Warping diffusion scan (not tensor) to MNI space

Hi MRTrix Experts,
I wanted to get your perspective on warping the subject space diffusion data (preprocessed but not the tensor file) to MNI space. I have calculated the affine and nonlinear components that warp the image to MNI template space and I have rotated the bvecs file according to the rotational-only contribution from the affine matrix to MNI template space using polar decomposition to get the rotational contribution from shearing. I was interested in warping the pre-processed subject space diffusion volumes to MNI space so that we can apply various post-processing tensor fitting methods (i.e. DTI, freewater DTI, DKI etc) using the same pre-processed inputs.

In reading, I see where there are issues warping the tensor file itself in that you must first warp the tensors and then (similar to the ANTS implementation) reorient the tensor based on voxel-wise local deformations.

  1. Do you see this as a major issue when warping the diffusion data as opposed to diffusion tensor prior to fitting using the method I described above?

  2. If it is still an issue does MRTrix or other program you are aware of allow you to enter a voxelwise bvector map per volume instead of bvector file for fitting the tensor?

Given data:
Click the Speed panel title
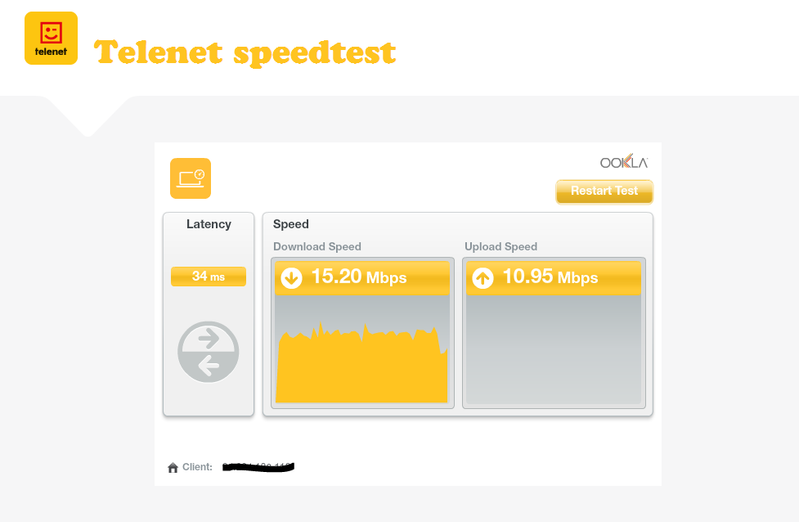The height and width of the screenshot is (522, 799). coord(291,224)

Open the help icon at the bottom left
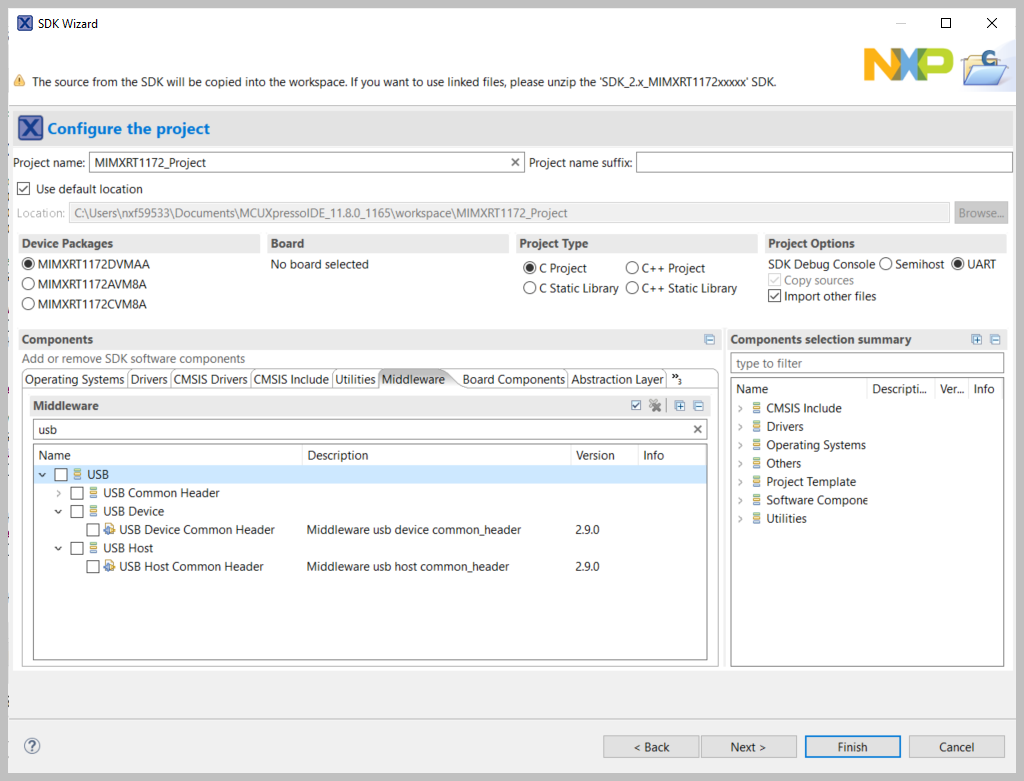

Instruction 1:
Answer these about the post on warping diffusion data to MNI space:
(a) Which file did the author rotate, and based on what?
(b) Which tensor fitting methods does the author name as examples?
(c) According to the author's reading, what has to follow warping the tensors?
Instruction 2:
Rewrite the paragraph beginning "I wanted to get your perspective" from the MNI warping post as a short bulleted list that keeps its main facts.
Instruction 3:
Carry on the post about warping diffusion data to MNI space, beginning after its second numbered question.
The listing comes from a separate source unrelated to the post.

Reply 1:
(a) The bvecs file, rotated according to the rotational-only contribution from the affine matrix to MNI template space.
(b) DTI, freewater DTI and DKI.
(c) Reorienting the tensor based on voxel-wise local deformations.

Reply 2:
- Seeks views on warping preprocessed subject-space diffusion data, not the tensor file, to MNI space.
- Has calculated the affine and nonlinear components that warp the image to MNI template space.
- Has rotated the bvecs file using only the rotational part of the affine matrix, found through polar decomposition to separate out shearing.
- Aims to warp the preprocessed volumes so that several tensor fitting methods (DTI, freewater DTI, DKI) can use the same preprocessed inputs.

Reply 3:
Thanks,
Ajay

Hi Ajay,

There are fundamental physical limitations in the spatial transformation of diffusion-weighted image data. This is over and above the technical complications of gradient table reorientation and per-voxel gradient tables: it is not possible to know how the diffusion-weighted data should be modulated based on that transformation, without invoking some model. The FBA pipeline in MRtrix3 is based around spatial transformation of FOD data for this reason.

Theoretically, if you really wanted subject-specific DWI data in template space, you could transform multi-tissue-CSD data to template space (preferably based on multi-tissue registration), with appropriate modulation & reorientation, and then perform a spherical convolution to obtain the predicted DWI data in template space. However doing so in order to finally perform a tensor fit would seem self-defeating to me personally.

It’s more common to just calculate those voxel-wise metrics on the subject-specific voxel grid, and then non-linearly transform each individually to template space, because it dodges this issue.

If it is still an issue does MRTrix or other program you are aware of allow you to enter a voxelwise bvector map per volume instead of bvector file for fitting the tensor?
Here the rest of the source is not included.